INSTRUCTIONS TO FOLLOW:
Copy the entries from the line with "Given: Click the Reset button" through the end of the entries, changing "delivery estimate" to "shipping estimate" and leaving everything else unchanged.
# # #
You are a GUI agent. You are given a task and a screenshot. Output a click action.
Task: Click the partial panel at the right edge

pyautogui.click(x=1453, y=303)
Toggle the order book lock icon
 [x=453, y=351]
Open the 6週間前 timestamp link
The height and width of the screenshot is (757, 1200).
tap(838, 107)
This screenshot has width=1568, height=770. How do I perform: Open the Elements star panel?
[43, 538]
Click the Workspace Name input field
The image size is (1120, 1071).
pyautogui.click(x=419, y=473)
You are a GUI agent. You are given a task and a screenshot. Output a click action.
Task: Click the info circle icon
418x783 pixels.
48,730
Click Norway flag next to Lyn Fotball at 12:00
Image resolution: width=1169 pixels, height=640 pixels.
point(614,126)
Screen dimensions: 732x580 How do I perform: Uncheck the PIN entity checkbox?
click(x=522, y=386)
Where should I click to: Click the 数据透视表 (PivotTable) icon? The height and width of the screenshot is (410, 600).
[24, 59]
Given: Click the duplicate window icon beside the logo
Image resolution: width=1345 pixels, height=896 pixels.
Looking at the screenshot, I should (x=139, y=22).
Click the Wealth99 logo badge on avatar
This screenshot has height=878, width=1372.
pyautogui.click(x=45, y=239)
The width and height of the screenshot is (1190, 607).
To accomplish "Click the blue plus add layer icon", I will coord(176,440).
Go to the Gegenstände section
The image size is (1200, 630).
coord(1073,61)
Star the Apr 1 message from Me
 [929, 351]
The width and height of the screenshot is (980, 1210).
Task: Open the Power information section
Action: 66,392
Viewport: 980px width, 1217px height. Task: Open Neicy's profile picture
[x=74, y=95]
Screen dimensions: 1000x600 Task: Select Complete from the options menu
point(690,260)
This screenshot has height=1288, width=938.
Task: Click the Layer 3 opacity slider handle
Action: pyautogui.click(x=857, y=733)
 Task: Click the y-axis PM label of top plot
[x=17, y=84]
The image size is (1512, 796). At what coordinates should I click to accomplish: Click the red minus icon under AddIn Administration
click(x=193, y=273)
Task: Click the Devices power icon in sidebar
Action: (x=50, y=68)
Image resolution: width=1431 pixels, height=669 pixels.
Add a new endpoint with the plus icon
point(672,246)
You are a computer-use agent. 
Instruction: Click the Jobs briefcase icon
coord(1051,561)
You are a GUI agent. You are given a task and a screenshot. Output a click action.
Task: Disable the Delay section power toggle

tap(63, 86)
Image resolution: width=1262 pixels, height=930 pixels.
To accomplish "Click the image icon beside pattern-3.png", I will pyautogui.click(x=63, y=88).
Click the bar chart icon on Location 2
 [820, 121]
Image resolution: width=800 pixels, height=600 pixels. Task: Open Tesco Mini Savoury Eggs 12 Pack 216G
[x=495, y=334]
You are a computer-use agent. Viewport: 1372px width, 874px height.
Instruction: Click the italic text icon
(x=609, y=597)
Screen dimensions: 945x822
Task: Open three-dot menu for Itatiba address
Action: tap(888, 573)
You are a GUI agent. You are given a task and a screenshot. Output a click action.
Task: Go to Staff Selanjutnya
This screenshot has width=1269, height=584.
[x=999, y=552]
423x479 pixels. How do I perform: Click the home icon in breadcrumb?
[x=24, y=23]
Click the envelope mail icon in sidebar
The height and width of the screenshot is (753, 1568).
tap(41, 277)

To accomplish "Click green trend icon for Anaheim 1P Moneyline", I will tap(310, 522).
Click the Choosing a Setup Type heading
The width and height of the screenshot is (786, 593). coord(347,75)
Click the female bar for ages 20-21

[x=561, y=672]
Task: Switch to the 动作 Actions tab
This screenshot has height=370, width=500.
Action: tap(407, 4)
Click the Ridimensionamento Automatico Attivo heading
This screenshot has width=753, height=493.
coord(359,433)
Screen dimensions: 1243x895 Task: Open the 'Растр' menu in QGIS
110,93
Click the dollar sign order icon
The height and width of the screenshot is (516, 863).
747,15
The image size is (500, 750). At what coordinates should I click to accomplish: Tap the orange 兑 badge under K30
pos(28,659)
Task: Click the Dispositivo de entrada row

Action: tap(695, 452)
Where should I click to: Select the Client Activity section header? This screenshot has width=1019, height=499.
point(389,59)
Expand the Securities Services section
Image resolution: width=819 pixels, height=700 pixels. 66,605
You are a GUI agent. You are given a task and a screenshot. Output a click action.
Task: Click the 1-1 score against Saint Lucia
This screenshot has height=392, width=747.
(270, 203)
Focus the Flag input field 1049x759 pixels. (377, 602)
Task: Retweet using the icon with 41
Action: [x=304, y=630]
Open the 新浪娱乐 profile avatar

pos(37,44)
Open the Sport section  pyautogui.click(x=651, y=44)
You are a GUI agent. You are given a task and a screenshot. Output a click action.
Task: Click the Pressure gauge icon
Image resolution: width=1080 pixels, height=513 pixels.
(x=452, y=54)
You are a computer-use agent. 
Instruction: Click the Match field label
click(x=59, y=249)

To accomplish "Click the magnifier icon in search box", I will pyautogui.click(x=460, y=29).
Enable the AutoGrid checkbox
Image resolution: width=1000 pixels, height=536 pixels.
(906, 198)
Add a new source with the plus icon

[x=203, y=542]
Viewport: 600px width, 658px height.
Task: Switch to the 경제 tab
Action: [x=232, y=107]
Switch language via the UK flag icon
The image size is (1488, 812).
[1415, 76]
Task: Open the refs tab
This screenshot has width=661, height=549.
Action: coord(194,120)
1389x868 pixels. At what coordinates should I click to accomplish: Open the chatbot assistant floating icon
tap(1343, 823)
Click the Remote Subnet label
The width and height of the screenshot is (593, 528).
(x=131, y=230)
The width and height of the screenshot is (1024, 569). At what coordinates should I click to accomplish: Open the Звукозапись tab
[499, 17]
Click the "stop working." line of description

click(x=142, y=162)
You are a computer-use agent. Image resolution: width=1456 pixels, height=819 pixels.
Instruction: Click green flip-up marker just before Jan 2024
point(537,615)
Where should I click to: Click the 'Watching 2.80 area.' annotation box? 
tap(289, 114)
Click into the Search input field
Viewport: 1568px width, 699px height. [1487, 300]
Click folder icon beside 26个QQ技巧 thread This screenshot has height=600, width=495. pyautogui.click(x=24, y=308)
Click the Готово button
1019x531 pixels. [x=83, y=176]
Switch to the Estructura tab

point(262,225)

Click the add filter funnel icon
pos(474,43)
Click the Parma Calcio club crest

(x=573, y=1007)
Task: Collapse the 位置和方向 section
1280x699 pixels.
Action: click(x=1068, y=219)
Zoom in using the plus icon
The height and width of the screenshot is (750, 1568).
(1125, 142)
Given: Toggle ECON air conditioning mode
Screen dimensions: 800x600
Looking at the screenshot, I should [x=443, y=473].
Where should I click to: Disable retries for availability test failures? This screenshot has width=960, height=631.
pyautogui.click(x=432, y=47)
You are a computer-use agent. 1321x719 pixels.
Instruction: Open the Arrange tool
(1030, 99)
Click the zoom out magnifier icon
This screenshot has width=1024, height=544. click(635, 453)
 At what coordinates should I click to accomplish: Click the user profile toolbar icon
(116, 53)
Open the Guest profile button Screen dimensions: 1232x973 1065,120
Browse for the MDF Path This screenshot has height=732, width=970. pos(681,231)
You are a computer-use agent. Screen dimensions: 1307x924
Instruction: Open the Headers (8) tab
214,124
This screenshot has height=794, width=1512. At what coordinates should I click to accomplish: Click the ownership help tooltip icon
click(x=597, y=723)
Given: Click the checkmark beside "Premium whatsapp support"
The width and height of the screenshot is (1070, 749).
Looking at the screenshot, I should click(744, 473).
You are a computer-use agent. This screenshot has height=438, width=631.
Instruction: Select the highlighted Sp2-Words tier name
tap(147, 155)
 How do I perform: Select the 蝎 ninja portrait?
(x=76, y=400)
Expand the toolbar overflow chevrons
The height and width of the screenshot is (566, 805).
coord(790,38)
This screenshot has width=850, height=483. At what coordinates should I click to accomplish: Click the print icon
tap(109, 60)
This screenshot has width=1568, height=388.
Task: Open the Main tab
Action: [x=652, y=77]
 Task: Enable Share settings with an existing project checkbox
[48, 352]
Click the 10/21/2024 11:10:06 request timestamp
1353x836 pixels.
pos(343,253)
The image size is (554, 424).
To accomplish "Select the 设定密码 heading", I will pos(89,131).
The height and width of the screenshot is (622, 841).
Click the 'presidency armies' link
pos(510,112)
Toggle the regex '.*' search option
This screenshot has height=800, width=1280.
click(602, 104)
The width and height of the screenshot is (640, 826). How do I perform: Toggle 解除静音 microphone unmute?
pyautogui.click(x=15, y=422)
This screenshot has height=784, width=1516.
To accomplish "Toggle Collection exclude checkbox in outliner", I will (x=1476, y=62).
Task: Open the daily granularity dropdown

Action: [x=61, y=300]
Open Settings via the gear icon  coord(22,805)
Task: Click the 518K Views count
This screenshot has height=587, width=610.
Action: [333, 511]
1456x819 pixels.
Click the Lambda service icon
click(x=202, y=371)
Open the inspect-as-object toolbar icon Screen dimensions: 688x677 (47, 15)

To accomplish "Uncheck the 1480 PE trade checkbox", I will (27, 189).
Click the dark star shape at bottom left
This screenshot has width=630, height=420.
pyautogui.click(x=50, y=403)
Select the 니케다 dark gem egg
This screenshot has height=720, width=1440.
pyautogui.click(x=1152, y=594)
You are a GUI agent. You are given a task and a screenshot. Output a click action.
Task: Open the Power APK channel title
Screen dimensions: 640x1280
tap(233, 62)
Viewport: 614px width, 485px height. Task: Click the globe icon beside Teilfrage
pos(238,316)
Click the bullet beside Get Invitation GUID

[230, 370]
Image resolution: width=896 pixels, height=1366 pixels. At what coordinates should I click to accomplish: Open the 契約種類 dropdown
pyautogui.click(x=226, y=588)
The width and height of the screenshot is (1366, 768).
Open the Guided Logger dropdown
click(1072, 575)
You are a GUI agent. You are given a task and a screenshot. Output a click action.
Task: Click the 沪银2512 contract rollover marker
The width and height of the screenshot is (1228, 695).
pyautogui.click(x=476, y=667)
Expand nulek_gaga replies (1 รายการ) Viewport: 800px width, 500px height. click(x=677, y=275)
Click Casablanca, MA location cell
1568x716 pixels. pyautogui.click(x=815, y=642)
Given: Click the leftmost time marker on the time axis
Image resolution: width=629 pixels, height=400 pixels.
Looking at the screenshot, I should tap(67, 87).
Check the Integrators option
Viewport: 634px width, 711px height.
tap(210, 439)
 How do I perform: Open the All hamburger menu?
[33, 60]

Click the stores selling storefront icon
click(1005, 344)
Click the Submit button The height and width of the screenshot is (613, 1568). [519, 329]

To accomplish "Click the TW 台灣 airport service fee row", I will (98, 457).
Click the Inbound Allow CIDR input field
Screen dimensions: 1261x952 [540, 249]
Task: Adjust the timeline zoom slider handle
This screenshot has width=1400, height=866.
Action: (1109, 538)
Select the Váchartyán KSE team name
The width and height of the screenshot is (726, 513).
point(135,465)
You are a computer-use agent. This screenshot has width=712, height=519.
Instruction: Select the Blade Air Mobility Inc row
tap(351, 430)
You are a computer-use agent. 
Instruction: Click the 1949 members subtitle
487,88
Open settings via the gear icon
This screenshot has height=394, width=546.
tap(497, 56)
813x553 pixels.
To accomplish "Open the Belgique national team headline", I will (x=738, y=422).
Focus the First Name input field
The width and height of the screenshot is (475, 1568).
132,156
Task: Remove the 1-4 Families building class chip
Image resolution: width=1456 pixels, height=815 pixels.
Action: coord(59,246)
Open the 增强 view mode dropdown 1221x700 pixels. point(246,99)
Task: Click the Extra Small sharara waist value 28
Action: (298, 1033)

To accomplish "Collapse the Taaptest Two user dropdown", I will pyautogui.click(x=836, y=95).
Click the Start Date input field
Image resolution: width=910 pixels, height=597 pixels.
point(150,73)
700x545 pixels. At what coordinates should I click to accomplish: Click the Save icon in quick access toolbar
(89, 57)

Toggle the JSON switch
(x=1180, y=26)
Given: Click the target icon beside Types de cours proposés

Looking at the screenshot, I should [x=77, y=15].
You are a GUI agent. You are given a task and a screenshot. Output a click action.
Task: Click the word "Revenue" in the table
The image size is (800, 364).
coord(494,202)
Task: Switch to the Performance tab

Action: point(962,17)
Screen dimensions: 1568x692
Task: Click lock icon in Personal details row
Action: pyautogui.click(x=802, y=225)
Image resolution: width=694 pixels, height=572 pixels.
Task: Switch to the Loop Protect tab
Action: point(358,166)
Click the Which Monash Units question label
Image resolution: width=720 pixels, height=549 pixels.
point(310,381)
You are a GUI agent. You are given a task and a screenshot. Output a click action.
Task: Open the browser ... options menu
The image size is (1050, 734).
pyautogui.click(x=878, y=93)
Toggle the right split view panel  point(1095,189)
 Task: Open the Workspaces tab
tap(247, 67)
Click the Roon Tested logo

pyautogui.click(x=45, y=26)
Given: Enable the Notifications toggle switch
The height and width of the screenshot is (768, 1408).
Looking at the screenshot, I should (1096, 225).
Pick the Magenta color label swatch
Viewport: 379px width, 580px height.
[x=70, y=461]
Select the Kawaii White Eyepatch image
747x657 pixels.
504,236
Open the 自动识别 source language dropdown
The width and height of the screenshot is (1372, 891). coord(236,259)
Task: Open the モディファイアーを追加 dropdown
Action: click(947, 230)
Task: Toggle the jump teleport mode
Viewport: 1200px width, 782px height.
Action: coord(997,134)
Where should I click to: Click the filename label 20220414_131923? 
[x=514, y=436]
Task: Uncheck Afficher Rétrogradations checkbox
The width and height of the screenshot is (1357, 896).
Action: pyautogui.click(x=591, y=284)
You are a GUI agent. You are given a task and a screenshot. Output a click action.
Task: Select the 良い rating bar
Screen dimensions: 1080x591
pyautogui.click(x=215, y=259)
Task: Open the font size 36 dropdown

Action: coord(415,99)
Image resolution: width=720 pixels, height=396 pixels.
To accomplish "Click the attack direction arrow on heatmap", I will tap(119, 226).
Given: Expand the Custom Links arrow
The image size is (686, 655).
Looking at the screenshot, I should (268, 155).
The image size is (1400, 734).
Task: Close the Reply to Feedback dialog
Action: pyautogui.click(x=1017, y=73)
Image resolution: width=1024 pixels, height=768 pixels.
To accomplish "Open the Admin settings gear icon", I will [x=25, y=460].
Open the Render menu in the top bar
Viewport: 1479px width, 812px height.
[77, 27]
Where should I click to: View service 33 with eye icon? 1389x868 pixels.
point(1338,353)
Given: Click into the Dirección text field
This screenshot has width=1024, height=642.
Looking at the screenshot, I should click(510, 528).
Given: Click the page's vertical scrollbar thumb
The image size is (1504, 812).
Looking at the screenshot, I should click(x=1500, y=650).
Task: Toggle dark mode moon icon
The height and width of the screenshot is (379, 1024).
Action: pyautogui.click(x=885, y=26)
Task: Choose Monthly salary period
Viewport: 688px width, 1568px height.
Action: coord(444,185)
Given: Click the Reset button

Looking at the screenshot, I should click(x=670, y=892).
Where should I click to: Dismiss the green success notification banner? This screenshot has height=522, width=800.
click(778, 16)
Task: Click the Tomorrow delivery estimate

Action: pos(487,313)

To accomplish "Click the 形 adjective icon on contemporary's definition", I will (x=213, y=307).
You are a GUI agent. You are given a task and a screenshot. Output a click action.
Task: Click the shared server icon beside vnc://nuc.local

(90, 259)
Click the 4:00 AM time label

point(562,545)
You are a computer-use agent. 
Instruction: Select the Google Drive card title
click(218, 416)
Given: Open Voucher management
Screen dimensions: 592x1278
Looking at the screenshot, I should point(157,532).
# # #
THE SOLUTION:
Given: Click the Reset button

Looking at the screenshot, I should click(x=670, y=892).
Where should I click to: Dismiss the green success notification banner? This screenshot has height=522, width=800.
click(778, 16)
Task: Click the Tomorrow shipping estimate

Action: pos(487,313)

To accomplish "Click the 形 adjective icon on contemporary's definition", I will (x=213, y=307).
You are a GUI agent. You are given a task and a screenshot. Output a click action.
Task: Click the shared server icon beside vnc://nuc.local

(90, 259)
Click the 4:00 AM time label

point(562,545)
You are a computer-use agent. 
Instruction: Select the Google Drive card title
click(218, 416)
Given: Open Voucher management
Screen dimensions: 592x1278
Looking at the screenshot, I should point(157,532).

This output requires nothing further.